-- Opening Marker --

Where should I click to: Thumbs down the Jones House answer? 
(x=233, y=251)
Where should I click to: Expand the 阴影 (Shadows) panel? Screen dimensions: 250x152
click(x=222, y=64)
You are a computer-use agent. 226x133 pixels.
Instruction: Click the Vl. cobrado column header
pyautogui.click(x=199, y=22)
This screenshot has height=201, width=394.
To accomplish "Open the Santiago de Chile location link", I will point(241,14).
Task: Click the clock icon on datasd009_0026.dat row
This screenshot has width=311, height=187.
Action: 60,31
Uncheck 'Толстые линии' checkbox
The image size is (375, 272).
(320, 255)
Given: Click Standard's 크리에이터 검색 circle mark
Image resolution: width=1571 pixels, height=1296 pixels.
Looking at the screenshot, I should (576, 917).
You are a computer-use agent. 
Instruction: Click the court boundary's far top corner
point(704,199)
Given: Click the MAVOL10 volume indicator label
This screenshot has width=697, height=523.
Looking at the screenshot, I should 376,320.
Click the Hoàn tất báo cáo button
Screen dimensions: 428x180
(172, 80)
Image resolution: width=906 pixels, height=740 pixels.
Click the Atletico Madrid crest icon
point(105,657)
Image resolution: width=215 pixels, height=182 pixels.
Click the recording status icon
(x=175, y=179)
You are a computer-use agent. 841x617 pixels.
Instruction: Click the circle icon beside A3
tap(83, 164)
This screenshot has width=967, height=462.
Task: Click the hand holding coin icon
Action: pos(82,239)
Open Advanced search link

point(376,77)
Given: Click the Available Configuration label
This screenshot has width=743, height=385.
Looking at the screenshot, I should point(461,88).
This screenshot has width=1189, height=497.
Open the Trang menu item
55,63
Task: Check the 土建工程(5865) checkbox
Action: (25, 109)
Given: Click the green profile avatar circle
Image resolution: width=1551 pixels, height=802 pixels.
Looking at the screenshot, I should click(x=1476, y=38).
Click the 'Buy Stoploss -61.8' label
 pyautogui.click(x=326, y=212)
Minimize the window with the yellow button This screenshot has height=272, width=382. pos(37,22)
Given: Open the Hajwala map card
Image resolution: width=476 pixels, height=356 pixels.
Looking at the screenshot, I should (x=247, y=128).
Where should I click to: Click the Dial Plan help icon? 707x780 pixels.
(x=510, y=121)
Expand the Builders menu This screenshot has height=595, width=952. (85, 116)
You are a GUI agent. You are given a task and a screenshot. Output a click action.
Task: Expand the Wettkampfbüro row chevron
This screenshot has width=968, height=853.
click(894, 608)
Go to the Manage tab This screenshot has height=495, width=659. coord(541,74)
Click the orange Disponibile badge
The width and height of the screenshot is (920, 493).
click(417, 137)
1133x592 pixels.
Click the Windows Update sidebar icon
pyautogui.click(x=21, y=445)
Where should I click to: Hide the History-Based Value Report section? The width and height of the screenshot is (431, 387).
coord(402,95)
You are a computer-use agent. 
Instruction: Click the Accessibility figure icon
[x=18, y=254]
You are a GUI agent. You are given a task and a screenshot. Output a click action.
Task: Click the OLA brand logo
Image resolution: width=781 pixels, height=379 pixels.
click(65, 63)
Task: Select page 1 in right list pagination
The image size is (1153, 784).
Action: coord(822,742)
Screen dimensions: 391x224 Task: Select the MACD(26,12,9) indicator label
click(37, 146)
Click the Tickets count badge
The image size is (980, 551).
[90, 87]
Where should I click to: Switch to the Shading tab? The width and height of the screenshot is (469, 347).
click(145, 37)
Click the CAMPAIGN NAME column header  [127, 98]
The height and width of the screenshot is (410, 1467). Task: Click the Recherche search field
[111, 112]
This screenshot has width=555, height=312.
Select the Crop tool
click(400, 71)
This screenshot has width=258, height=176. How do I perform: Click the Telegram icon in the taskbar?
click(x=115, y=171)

-- Closing Marker --

> _What you need to do_
Copy out every line of the data above, exactly as given.

> _Result_
Where should I click to: Thumbs down the Jones House answer? 
(x=233, y=251)
Where should I click to: Expand the 阴影 (Shadows) panel? Screen dimensions: 250x152
click(x=222, y=64)
You are a computer-use agent. 226x133 pixels.
Instruction: Click the Vl. cobrado column header
pyautogui.click(x=199, y=22)
This screenshot has height=201, width=394.
To accomplish "Open the Santiago de Chile location link", I will point(241,14).
Task: Click the clock icon on datasd009_0026.dat row
This screenshot has width=311, height=187.
Action: 60,31
Uncheck 'Толстые линии' checkbox
The image size is (375, 272).
(320, 255)
Given: Click Standard's 크리에이터 검색 circle mark
Image resolution: width=1571 pixels, height=1296 pixels.
Looking at the screenshot, I should (576, 917).
You are a computer-use agent. 
Instruction: Click the court boundary's far top corner
point(704,199)
Given: Click the MAVOL10 volume indicator label
This screenshot has width=697, height=523.
Looking at the screenshot, I should 376,320.
Click the Hoàn tất báo cáo button
Screen dimensions: 428x180
(172, 80)
Image resolution: width=906 pixels, height=740 pixels.
Click the Atletico Madrid crest icon
point(105,657)
Image resolution: width=215 pixels, height=182 pixels.
Click the recording status icon
(x=175, y=179)
You are a computer-use agent. 841x617 pixels.
Instruction: Click the circle icon beside A3
tap(83, 164)
This screenshot has width=967, height=462.
Task: Click the hand holding coin icon
Action: pos(82,239)
Open Advanced search link

point(376,77)
Given: Click the Available Configuration label
This screenshot has width=743, height=385.
Looking at the screenshot, I should point(461,88).
This screenshot has width=1189, height=497.
Open the Trang menu item
55,63
Task: Check the 土建工程(5865) checkbox
Action: (25, 109)
Given: Click the green profile avatar circle
Image resolution: width=1551 pixels, height=802 pixels.
Looking at the screenshot, I should click(x=1476, y=38).
Click the 'Buy Stoploss -61.8' label
 pyautogui.click(x=326, y=212)
Minimize the window with the yellow button This screenshot has height=272, width=382. pos(37,22)
Given: Open the Hajwala map card
Image resolution: width=476 pixels, height=356 pixels.
Looking at the screenshot, I should (x=247, y=128).
Where should I click to: Click the Dial Plan help icon? 707x780 pixels.
(x=510, y=121)
Expand the Builders menu This screenshot has height=595, width=952. (85, 116)
You are a GUI agent. You are given a task and a screenshot. Output a click action.
Task: Expand the Wettkampfbüro row chevron
This screenshot has width=968, height=853.
click(894, 608)
Go to the Manage tab This screenshot has height=495, width=659. coord(541,74)
Click the orange Disponibile badge
The width and height of the screenshot is (920, 493).
click(417, 137)
1133x592 pixels.
Click the Windows Update sidebar icon
pyautogui.click(x=21, y=445)
Where should I click to: Hide the History-Based Value Report section? The width and height of the screenshot is (431, 387).
coord(402,95)
You are a computer-use agent. 
Instruction: Click the Accessibility figure icon
[x=18, y=254]
You are a GUI agent. You are given a task and a screenshot. Output a click action.
Task: Click the OLA brand logo
Image resolution: width=781 pixels, height=379 pixels.
click(65, 63)
Task: Select page 1 in right list pagination
The image size is (1153, 784).
Action: coord(822,742)
Screen dimensions: 391x224 Task: Select the MACD(26,12,9) indicator label
click(37, 146)
Click the Tickets count badge
The image size is (980, 551).
[90, 87]
Where should I click to: Switch to the Shading tab? The width and height of the screenshot is (469, 347).
click(145, 37)
Click the CAMPAIGN NAME column header  [127, 98]
The height and width of the screenshot is (410, 1467). Task: Click the Recherche search field
[111, 112]
This screenshot has width=555, height=312.
Select the Crop tool
click(400, 71)
This screenshot has width=258, height=176. How do I perform: Click the Telegram icon in the taskbar?
click(x=115, y=171)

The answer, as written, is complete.